Below is an example of how you would use the asr-wav2vec2-base-960h-english audio transcription model to convert English speech audio, sent as bytes, into English text.

#########################################################################################
# In this section, we set the user authentication, user and app ID, model ID, and
# audio file location. Change these strings to run your own example.
########################################################################################

# Your PAT (Personal Access Token) can be found in the Account's Security section
PAT = "YOUR_PAT_HERE"
# Specify the correct user_id/app_id pairings
# Since you're making inferences outside your app's scope
USER_ID = "facebook"
APP_ID = "asr"
# Change these to make your own predictions
MODEL_ID = "asr-wav2vec2-base-960h-english"
AUDIO_FILE_LOCATION = "YOUR_AUDIO_FILE_LOCATION_HERE"

##########################################################################
# YOU DO NOT NEED TO CHANGE ANYTHING BELOW THIS LINE TO RUN THIS EXAMPLE
##########################################################################

from clarifai_grpc.channel.clarifai_channel import ClarifaiChannel
from clarifai_grpc.grpc.api import resources_pb2, service_pb2, service_pb2_grpc
from clarifai_grpc.grpc.api.status import status_code_pb2

channel = ClarifaiChannel.get_grpc_channel()
stub = service_pb2_grpc.V2Stub(channel)

metadata = (("authorization", "Key " + PAT),)

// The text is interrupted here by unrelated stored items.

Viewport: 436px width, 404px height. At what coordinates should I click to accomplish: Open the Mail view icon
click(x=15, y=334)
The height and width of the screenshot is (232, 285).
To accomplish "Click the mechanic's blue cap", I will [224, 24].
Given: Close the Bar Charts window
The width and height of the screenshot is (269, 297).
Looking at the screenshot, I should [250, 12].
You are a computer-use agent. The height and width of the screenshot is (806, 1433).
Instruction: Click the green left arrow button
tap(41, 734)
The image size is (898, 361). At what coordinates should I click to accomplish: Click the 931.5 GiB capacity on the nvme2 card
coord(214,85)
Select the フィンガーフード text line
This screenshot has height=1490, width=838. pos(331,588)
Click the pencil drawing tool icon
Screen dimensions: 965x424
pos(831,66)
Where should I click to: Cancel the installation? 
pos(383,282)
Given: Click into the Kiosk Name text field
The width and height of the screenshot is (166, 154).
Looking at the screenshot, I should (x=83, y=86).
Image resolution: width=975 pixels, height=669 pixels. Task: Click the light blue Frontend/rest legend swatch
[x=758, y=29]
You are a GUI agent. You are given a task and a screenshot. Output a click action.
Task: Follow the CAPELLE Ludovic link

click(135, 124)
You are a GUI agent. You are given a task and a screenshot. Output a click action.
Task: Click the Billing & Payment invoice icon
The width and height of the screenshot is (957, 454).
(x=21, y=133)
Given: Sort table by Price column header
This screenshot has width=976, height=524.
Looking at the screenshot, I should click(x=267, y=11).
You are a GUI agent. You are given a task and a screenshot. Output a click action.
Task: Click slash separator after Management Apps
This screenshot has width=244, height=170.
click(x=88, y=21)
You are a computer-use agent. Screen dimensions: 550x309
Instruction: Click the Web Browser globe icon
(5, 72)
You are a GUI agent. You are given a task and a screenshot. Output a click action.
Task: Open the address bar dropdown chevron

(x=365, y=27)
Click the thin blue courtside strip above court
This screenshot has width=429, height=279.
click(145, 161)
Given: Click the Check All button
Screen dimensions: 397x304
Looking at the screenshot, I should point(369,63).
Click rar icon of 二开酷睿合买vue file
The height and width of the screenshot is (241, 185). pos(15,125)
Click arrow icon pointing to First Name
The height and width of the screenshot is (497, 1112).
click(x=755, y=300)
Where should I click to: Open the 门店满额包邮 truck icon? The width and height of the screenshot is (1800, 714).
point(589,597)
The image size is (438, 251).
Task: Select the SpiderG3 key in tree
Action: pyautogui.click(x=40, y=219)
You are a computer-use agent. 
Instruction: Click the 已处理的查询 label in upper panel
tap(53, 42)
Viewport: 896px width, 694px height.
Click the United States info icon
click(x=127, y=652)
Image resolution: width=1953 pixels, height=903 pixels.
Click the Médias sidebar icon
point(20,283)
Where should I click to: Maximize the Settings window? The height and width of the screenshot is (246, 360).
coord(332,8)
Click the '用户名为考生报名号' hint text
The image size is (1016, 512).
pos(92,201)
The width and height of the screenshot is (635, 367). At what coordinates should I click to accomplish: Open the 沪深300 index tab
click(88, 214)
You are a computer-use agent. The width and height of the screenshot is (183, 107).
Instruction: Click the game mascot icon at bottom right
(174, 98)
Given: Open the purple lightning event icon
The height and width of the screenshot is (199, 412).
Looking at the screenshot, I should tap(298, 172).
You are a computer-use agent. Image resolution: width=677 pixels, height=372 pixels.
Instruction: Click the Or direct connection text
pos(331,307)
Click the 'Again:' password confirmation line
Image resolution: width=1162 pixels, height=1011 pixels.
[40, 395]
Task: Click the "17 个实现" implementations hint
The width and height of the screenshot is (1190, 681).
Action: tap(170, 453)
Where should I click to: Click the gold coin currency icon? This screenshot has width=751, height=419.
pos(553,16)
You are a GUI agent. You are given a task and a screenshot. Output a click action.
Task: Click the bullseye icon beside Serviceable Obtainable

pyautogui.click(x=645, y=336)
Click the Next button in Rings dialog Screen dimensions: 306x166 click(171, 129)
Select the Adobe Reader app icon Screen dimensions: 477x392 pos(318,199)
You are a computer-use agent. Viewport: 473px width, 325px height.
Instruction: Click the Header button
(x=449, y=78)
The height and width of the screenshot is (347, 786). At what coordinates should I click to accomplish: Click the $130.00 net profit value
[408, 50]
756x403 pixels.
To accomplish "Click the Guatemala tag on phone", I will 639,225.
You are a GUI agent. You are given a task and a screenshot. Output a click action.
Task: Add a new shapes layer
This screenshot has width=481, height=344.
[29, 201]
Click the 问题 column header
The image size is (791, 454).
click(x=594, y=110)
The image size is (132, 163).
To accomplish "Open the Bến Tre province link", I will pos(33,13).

userDataObject = resources_pb2.UserAppIDSet(
user_id=USER_ID, app_id=APP_ID
) # The userDataObject is required when using a PAT

with open(AUDIO_FILE_LOCATION, "rb") as f:
file_bytes = f.read()

post_model_outputs_response = stub.PostModelOutputs(
service_pb2.PostModelOutputsRequest(
user_app_id=userDataObject,
model_id=MODEL_ID,
inputs=[
resources_pb2.Input(
data=resources_pb2.Data(audio=resources_pb2.Audio(base64=file_bytes))
)
],
),
metadata=metadata,
)
if post_model_outputs_response.status.code != status_code_pb2.SUCCESS:
print(post_model_outputs_response.status)
raise Exception(
"Post workflow results failed, status: "
+ post_model_outputs_response.status.description
)

# Since we have one input, one output will exist here
output = post_model_outputs_response.outputs[0]

# Print the output
print(output.data.text.raw)